### TASK BRIEF
The entries below must be transcribed exactly. Leave nothing out.

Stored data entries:
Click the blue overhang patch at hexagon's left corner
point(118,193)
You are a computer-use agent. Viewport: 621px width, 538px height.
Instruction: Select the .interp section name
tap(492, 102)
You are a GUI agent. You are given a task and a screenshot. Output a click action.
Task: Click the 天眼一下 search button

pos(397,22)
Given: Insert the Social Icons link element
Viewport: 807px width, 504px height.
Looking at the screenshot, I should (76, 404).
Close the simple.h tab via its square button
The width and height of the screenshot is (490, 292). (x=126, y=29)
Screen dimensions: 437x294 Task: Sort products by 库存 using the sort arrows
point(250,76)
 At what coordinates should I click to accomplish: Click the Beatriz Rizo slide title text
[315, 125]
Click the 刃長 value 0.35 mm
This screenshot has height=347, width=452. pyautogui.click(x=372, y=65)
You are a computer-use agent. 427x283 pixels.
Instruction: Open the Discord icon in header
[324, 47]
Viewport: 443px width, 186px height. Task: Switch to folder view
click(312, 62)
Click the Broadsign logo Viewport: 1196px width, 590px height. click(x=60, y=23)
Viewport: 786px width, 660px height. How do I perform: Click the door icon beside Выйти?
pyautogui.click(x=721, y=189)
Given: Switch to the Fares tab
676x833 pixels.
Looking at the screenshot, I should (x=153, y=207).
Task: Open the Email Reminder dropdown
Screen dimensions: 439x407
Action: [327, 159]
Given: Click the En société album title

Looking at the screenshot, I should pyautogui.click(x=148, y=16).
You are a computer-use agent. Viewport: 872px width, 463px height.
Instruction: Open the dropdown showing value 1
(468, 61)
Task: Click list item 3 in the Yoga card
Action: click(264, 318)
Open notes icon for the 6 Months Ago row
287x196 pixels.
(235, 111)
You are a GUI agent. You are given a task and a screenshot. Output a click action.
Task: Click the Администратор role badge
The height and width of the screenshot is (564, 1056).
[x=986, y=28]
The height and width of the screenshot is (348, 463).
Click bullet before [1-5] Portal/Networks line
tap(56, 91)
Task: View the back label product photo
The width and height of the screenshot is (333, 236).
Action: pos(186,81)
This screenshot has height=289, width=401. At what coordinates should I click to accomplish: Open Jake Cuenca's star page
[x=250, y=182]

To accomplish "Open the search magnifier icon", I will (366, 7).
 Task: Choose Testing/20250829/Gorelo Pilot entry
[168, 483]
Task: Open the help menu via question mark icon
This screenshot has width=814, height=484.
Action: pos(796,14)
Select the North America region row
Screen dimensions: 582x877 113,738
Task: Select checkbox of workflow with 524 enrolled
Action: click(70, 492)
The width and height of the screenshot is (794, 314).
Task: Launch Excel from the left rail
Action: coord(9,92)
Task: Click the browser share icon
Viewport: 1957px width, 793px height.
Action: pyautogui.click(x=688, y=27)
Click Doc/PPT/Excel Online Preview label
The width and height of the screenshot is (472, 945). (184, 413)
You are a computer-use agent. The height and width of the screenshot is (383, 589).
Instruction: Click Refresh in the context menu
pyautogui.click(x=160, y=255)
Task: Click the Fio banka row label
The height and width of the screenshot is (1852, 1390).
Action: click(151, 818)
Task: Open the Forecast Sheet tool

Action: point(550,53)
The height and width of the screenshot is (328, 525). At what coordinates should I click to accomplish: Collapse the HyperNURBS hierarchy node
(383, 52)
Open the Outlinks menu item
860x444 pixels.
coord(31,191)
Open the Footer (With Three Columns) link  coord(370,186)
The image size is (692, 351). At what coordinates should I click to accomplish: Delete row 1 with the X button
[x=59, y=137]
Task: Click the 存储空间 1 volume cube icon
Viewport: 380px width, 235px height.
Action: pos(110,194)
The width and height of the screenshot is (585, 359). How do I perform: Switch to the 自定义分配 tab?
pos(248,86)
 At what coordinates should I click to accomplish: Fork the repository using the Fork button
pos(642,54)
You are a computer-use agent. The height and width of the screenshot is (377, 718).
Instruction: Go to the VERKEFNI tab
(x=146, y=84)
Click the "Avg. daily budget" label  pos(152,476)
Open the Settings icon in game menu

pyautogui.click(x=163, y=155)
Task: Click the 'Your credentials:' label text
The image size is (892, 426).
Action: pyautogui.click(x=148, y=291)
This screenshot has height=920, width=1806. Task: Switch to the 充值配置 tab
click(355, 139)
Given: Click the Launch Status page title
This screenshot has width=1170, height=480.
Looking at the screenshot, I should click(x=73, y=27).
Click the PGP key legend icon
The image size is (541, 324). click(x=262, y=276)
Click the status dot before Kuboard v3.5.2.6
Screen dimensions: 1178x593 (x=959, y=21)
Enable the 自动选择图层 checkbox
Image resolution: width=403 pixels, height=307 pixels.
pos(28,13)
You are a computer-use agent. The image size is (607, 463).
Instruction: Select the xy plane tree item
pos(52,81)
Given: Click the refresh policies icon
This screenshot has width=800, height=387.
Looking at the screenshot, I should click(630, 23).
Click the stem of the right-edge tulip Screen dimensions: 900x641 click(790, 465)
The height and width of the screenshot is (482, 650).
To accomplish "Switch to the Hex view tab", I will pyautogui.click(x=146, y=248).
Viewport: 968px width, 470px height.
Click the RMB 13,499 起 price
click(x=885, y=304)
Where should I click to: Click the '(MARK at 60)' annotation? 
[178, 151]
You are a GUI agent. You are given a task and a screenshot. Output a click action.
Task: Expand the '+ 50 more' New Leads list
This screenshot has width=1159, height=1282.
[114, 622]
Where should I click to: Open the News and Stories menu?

### SOLUTION TO THIS TASK
Click the blue overhang patch at hexagon's left corner
point(118,193)
You are a computer-use agent. Viewport: 621px width, 538px height.
Instruction: Select the .interp section name
tap(492, 102)
You are a GUI agent. You are given a task and a screenshot. Output a click action.
Task: Click the 天眼一下 search button

pos(397,22)
Given: Insert the Social Icons link element
Viewport: 807px width, 504px height.
Looking at the screenshot, I should (76, 404).
Close the simple.h tab via its square button
The width and height of the screenshot is (490, 292). (x=126, y=29)
Screen dimensions: 437x294 Task: Sort products by 库存 using the sort arrows
point(250,76)
 At what coordinates should I click to accomplish: Click the Beatriz Rizo slide title text
[315, 125]
Click the 刃長 value 0.35 mm
This screenshot has height=347, width=452. pyautogui.click(x=372, y=65)
You are a computer-use agent. 427x283 pixels.
Instruction: Open the Discord icon in header
[324, 47]
Viewport: 443px width, 186px height. Task: Switch to folder view
click(312, 62)
Click the Broadsign logo Viewport: 1196px width, 590px height. click(x=60, y=23)
Viewport: 786px width, 660px height. How do I perform: Click the door icon beside Выйти?
pyautogui.click(x=721, y=189)
Given: Switch to the Fares tab
676x833 pixels.
Looking at the screenshot, I should (x=153, y=207).
Task: Open the Email Reminder dropdown
Screen dimensions: 439x407
Action: [327, 159]
Given: Click the En société album title

Looking at the screenshot, I should pyautogui.click(x=148, y=16).
You are a computer-use agent. Viewport: 872px width, 463px height.
Instruction: Open the dropdown showing value 1
(468, 61)
Task: Click list item 3 in the Yoga card
Action: click(264, 318)
Open notes icon for the 6 Months Ago row
287x196 pixels.
(235, 111)
You are a GUI agent. You are given a task and a screenshot. Output a click action.
Task: Click the Администратор role badge
The height and width of the screenshot is (564, 1056).
[x=986, y=28]
The height and width of the screenshot is (348, 463).
Click bullet before [1-5] Portal/Networks line
tap(56, 91)
Task: View the back label product photo
The width and height of the screenshot is (333, 236).
Action: pos(186,81)
This screenshot has height=289, width=401. At what coordinates should I click to accomplish: Open Jake Cuenca's star page
[x=250, y=182]

To accomplish "Open the search magnifier icon", I will (366, 7).
 Task: Choose Testing/20250829/Gorelo Pilot entry
[168, 483]
Task: Open the help menu via question mark icon
This screenshot has width=814, height=484.
Action: pos(796,14)
Select the North America region row
Screen dimensions: 582x877 113,738
Task: Select checkbox of workflow with 524 enrolled
Action: click(70, 492)
The width and height of the screenshot is (794, 314).
Task: Launch Excel from the left rail
Action: coord(9,92)
Task: Click the browser share icon
Viewport: 1957px width, 793px height.
Action: pyautogui.click(x=688, y=27)
Click Doc/PPT/Excel Online Preview label
The width and height of the screenshot is (472, 945). (184, 413)
You are a computer-use agent. The height and width of the screenshot is (383, 589).
Instruction: Click Refresh in the context menu
pyautogui.click(x=160, y=255)
Task: Click the Fio banka row label
The height and width of the screenshot is (1852, 1390).
Action: click(151, 818)
Task: Open the Forecast Sheet tool

Action: point(550,53)
The height and width of the screenshot is (328, 525). At what coordinates should I click to accomplish: Collapse the HyperNURBS hierarchy node
(383, 52)
Open the Outlinks menu item
860x444 pixels.
coord(31,191)
Open the Footer (With Three Columns) link  coord(370,186)
The image size is (692, 351). At what coordinates should I click to accomplish: Delete row 1 with the X button
[x=59, y=137]
Task: Click the 存储空间 1 volume cube icon
Viewport: 380px width, 235px height.
Action: pos(110,194)
The width and height of the screenshot is (585, 359). How do I perform: Switch to the 自定义分配 tab?
pos(248,86)
 At what coordinates should I click to accomplish: Fork the repository using the Fork button
pos(642,54)
You are a computer-use agent. The height and width of the screenshot is (377, 718).
Instruction: Go to the VERKEFNI tab
(x=146, y=84)
Click the "Avg. daily budget" label  pos(152,476)
Open the Settings icon in game menu

pyautogui.click(x=163, y=155)
Task: Click the 'Your credentials:' label text
The image size is (892, 426).
Action: pyautogui.click(x=148, y=291)
This screenshot has height=920, width=1806. Task: Switch to the 充值配置 tab
click(355, 139)
Given: Click the Launch Status page title
This screenshot has width=1170, height=480.
Looking at the screenshot, I should click(x=73, y=27).
Click the PGP key legend icon
The image size is (541, 324). click(x=262, y=276)
Click the status dot before Kuboard v3.5.2.6
Screen dimensions: 1178x593 (x=959, y=21)
Enable the 自动选择图层 checkbox
Image resolution: width=403 pixels, height=307 pixels.
pos(28,13)
You are a computer-use agent. The image size is (607, 463).
Instruction: Select the xy plane tree item
pos(52,81)
Given: Click the refresh policies icon
This screenshot has width=800, height=387.
Looking at the screenshot, I should click(630, 23).
Click the stem of the right-edge tulip Screen dimensions: 900x641 click(790, 465)
The height and width of the screenshot is (482, 650).
To accomplish "Switch to the Hex view tab", I will pyautogui.click(x=146, y=248).
Viewport: 968px width, 470px height.
Click the RMB 13,499 起 price
click(x=885, y=304)
Where should I click to: Click the '(MARK at 60)' annotation? 
[178, 151]
You are a GUI agent. You are given a task and a screenshot. Output a click action.
Task: Expand the '+ 50 more' New Leads list
This screenshot has width=1159, height=1282.
[114, 622]
Where should I click to: Open the News and Stories menu?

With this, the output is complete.